Mr Ong Ye Kung said that local firms need to tap technology and innovation to transform themselves for the future.
Mr Ong Ye Kung said that local firms need to tap technology and innovation to transform themselves for the future.ST PHOTO: ONG WEE JIN

SINGAPORE - Singapore firms need to become multinational corporations and venture overseas amid growth in the region, a point made by Mr Ong Ye Kung, Acting Minister for Education (Higher Education and Skills) on Wednesday.

Mr Ong noted that Singapore has attracted investments in the past, especially from MNCs, which created jobs and upgraded capabilities of workers. Local firms now need to do the same.

"With an Asian century ahead of us, we have to do what MNCs used to do for us, to have our companies and our talent venture out to the region, and grow our external wing.

"All Singapore companies are encouraged to provide opportunities to their talent to gain experience outside their comfort zone, in a regional market, in a wide array of expertise. This is strategic to our next phase of development", he added.

Mr Ong was speaking at the topping out ceremony of CapitaLand's Raffles City Shenzhen in China, which is slated to open in the second quarter of 2017.

Companies must also tap technology and innovation to transform themselves for the future as traditional business models are being disrupted by new technologies.

He cited retail as an example where there is an increasing recognition that online shopping and the physical store can be complementary.

"Amazon has opened its first brick-and-mortar store in Seattle, and has promised more to come.
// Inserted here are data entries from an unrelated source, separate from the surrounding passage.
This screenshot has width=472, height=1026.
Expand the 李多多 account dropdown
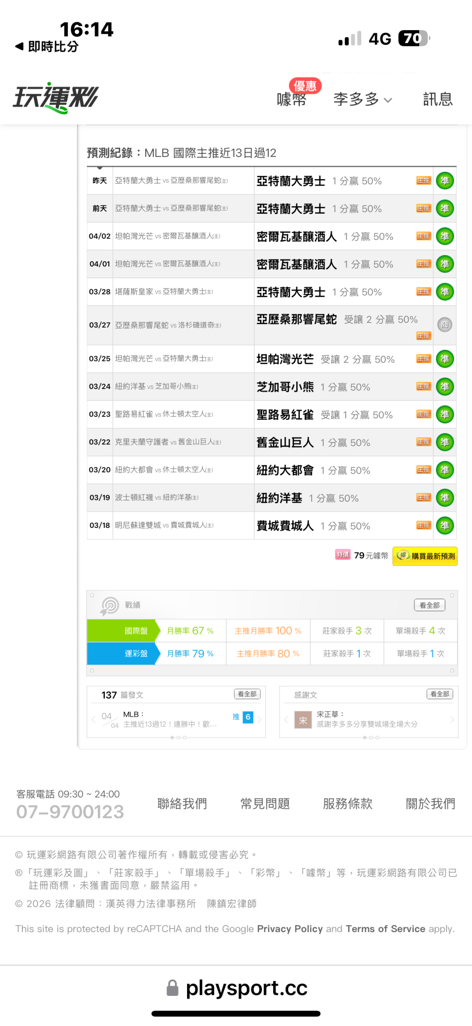pos(363,100)
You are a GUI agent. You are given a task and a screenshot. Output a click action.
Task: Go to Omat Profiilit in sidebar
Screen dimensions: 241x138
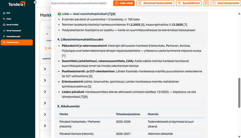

After spending years disrupting traditional book stores, it is now taking lessons learnt from its online operations, to build an offline bookstore that best meets the needs of customers", Mr Ong noted.

Talent development and the way technology is harnessed, he added, can help companies to be more competitive.

Mr Ong, who is also co-chairman of the Singapore-Guangdong Collaboration Council, drew similiarities between Singapore and China, in that both economies are undergoing transformation. China is moving beyond quantity of growth, to also emphasise quality of growth; while Singapore seeks to go beyond being just the corporate headquarters from where businesses are managed.

"Singapore needs to be the enterprise headquarters - a test-bed where solutions are developed and propagated, and a platform for companies to internationalise their business", Mr Ong said.

Noting the potential impact of enterprise and innovation, as well as the importance of quality growth, he said Singapore and China can work together to leverage each other's advantages and "chart our future together".

Singapore is China's largest foreign investor, while China is the Republic's largest trading partner. As the two countries deepen their links, places like Shenzhen will have a "catalytic and demonstrative effect", Mr Ong said.

Shenzhen has continued to reinvent itself, from a manufacturing powerhouse to a leader in hi-tech infocomm. It is home to leading companies like Ping An and Tencent.

In 2015, Singapore's bilateral trade with Shenzhen crossed US$9 billion (S$12.4 billion), which accounted for 10 per cent of total trade between Singapore and China.

The Republic has invested US$1.5 billion in over 750 projects in Shenzhen from 1979 to 2015. One project is CapitaLand's Raffles City Shenzhen in Nanshan District. The development comprises a 70,000-square-metre mall, a 23-storey Grade A office tower and a 182-unit Ascott-branded serviced residence. CapitaLand said in a statement yesterday that the retail mall has achieved a committed occupancy of over 50 per cent, a year ahead of its opening.